▶ **Exercise requirements**
Copy exactly the lines of the records below, and only those lines, beginning with the line that contains "REP(MUS) (82, 2397)" and ending with the line that contains "Affordable WordPress Developer in Texas".

*** Opening Records provided ***

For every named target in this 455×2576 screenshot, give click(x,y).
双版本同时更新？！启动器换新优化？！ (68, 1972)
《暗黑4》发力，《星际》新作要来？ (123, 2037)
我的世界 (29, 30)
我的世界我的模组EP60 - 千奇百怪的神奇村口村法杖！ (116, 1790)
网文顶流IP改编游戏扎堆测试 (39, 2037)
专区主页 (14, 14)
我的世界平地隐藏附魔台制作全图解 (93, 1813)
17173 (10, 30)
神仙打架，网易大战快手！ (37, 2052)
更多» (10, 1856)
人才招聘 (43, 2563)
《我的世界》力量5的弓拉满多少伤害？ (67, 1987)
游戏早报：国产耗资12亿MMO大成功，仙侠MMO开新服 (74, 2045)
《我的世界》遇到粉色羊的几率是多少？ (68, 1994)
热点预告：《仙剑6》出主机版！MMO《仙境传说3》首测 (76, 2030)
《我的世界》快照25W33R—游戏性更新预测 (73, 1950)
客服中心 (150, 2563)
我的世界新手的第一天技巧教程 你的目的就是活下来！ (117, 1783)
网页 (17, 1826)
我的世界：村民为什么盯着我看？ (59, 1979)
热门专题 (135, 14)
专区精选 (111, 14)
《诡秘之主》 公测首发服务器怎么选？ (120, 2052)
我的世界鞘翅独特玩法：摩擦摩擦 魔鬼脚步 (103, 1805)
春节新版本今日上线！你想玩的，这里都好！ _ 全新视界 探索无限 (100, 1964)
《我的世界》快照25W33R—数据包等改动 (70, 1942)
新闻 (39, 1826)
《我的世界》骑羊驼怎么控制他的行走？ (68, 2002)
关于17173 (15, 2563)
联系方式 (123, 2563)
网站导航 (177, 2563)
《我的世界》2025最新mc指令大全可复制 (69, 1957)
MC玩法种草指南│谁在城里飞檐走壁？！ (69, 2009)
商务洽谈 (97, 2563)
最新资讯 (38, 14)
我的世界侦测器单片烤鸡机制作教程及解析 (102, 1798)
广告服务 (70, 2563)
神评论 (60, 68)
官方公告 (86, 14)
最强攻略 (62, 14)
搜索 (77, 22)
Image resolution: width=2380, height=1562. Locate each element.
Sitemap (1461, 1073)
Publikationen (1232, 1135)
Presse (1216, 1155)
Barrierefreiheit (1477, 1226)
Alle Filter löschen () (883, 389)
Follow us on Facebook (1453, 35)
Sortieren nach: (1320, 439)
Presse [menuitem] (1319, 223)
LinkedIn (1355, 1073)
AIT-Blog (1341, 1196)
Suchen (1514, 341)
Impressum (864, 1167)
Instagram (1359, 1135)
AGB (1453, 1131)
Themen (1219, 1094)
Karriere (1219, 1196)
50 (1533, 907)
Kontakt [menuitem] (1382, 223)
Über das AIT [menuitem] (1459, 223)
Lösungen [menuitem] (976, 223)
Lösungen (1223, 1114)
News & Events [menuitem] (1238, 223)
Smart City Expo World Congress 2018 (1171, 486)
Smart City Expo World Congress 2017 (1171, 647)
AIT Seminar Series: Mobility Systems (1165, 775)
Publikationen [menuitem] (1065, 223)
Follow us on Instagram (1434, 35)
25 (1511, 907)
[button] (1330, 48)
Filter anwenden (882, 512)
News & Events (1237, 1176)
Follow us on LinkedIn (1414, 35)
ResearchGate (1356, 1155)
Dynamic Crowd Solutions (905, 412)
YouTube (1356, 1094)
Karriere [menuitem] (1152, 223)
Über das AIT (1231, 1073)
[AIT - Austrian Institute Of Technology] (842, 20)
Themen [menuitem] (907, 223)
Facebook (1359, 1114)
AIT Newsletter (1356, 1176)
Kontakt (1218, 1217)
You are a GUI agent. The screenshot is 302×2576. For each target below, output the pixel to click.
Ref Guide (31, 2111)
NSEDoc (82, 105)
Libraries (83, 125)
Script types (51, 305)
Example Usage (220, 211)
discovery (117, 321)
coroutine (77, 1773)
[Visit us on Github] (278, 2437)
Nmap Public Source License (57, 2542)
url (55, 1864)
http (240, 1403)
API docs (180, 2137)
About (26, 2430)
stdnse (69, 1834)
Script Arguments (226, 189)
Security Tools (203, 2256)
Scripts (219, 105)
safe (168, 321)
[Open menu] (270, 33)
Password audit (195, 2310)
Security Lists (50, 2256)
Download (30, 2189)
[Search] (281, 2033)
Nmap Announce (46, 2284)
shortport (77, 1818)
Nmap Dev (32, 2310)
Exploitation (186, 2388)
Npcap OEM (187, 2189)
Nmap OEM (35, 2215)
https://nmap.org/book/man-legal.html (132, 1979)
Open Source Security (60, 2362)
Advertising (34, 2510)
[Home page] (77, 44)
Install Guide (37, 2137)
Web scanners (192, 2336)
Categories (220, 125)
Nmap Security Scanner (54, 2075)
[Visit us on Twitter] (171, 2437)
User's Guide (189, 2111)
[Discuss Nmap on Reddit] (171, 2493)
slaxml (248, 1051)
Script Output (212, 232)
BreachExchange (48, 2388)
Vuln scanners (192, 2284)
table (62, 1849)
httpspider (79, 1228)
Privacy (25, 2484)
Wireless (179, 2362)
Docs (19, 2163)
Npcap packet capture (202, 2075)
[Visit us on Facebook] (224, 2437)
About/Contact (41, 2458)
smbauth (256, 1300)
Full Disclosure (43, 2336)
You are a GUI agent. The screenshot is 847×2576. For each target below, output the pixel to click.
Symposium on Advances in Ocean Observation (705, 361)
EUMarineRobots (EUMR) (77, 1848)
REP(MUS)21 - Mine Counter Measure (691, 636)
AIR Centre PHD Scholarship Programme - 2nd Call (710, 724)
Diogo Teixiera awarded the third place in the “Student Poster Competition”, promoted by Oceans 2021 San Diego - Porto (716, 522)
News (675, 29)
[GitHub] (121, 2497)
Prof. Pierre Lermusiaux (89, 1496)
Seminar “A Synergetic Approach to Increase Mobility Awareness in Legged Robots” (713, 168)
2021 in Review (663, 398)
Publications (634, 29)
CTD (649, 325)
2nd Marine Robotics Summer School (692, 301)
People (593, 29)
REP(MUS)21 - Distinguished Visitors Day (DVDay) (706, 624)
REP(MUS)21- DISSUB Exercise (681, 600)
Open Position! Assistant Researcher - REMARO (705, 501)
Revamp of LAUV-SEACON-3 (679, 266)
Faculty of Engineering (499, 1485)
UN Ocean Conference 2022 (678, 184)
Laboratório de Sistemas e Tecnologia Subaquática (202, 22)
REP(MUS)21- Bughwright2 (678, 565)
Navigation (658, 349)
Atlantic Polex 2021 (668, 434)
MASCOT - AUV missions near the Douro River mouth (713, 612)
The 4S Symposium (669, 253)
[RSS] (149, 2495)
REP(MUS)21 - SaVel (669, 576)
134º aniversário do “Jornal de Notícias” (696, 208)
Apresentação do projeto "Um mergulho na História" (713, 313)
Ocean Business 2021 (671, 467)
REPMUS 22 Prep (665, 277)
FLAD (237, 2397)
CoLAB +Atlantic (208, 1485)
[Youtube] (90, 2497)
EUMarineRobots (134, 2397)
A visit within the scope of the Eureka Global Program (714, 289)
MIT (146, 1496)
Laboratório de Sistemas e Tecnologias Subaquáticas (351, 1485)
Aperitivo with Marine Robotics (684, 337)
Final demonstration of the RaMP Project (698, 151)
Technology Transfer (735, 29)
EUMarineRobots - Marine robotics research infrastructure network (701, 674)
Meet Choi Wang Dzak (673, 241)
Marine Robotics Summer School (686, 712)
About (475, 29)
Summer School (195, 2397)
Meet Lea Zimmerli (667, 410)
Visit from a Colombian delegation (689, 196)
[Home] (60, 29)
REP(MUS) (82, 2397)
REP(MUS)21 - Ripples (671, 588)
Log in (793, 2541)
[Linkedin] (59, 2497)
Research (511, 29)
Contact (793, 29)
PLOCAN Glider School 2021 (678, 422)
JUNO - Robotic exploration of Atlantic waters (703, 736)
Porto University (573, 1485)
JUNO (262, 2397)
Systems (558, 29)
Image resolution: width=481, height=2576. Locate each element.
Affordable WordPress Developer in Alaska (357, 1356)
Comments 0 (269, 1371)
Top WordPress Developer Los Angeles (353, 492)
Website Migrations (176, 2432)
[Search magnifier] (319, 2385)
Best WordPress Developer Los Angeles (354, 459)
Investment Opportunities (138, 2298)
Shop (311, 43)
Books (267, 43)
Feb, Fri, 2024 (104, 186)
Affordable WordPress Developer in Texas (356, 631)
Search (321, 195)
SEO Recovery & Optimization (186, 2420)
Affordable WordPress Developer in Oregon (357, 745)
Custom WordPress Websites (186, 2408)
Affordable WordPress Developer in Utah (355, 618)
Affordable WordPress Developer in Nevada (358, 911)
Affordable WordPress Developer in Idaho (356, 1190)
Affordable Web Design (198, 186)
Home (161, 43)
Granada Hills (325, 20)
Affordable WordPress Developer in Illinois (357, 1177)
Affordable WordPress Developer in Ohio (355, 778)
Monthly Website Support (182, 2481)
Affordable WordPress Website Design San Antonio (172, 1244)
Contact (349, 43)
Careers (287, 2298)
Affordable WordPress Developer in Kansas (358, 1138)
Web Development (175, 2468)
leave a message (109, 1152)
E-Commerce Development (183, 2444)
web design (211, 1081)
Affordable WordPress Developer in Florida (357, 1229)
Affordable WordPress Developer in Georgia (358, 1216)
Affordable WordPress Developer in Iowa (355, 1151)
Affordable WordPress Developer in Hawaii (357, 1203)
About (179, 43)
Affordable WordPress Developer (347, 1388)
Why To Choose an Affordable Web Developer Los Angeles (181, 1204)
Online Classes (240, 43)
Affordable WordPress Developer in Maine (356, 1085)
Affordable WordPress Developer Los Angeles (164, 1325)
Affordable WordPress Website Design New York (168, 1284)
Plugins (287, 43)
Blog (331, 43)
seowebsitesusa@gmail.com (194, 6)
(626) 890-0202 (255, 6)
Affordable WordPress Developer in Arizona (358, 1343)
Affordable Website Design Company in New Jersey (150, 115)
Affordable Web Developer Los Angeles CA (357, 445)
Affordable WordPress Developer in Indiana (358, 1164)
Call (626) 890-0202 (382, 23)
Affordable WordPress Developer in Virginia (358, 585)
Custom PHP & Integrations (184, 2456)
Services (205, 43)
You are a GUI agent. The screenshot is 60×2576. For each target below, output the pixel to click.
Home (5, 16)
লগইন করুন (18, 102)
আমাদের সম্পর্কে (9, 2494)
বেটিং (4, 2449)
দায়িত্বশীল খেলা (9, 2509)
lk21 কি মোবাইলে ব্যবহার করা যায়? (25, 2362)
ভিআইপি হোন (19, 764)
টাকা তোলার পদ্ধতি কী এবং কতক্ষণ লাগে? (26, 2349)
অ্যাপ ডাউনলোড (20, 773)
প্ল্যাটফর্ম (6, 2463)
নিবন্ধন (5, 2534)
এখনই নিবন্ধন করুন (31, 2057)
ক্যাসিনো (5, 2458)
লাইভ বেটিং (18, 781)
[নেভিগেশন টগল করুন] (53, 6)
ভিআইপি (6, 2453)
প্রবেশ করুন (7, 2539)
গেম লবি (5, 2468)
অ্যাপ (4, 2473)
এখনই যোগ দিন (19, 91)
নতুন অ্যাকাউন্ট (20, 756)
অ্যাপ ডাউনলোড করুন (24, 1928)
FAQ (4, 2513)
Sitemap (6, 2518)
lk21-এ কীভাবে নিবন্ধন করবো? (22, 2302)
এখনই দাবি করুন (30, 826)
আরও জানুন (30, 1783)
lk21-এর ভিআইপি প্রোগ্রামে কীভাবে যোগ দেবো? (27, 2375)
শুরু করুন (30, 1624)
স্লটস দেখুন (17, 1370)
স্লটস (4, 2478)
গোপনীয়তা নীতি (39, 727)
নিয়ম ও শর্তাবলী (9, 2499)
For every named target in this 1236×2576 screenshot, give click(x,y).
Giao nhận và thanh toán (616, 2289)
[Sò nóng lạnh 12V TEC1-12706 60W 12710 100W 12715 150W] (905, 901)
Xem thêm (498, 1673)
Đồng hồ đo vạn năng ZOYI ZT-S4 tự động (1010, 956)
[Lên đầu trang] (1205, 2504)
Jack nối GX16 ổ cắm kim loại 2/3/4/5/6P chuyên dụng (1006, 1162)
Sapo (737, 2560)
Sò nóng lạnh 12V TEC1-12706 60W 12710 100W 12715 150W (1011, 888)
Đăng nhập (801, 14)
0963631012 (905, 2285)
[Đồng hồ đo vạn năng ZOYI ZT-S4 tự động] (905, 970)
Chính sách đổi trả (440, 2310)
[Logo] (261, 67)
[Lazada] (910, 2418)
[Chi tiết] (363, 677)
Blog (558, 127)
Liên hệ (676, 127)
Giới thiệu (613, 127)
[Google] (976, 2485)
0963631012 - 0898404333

*** Closing Records provided ***

▶ **Response**
REP(MUS) (82, 2397)
REP(MUS)21 - Ripples (671, 588)
Log in (793, 2541)
[Linkedin] (59, 2497)
Research (511, 29)
Contact (793, 29)
PLOCAN Glider School 2021 (678, 422)
JUNO - Robotic exploration of Atlantic waters (703, 736)
Porto University (573, 1485)
JUNO (262, 2397)
Systems (558, 29)
Image resolution: width=481, height=2576. Locate each element.
Affordable WordPress Developer in Alaska (357, 1356)
Comments 0 (269, 1371)
Top WordPress Developer Los Angeles (353, 492)
Website Migrations (176, 2432)
[Search magnifier] (319, 2385)
Best WordPress Developer Los Angeles (354, 459)
Investment Opportunities (138, 2298)
Shop (311, 43)
Books (267, 43)
Feb, Fri, 2024 (104, 186)
Affordable WordPress Developer in Texas (356, 631)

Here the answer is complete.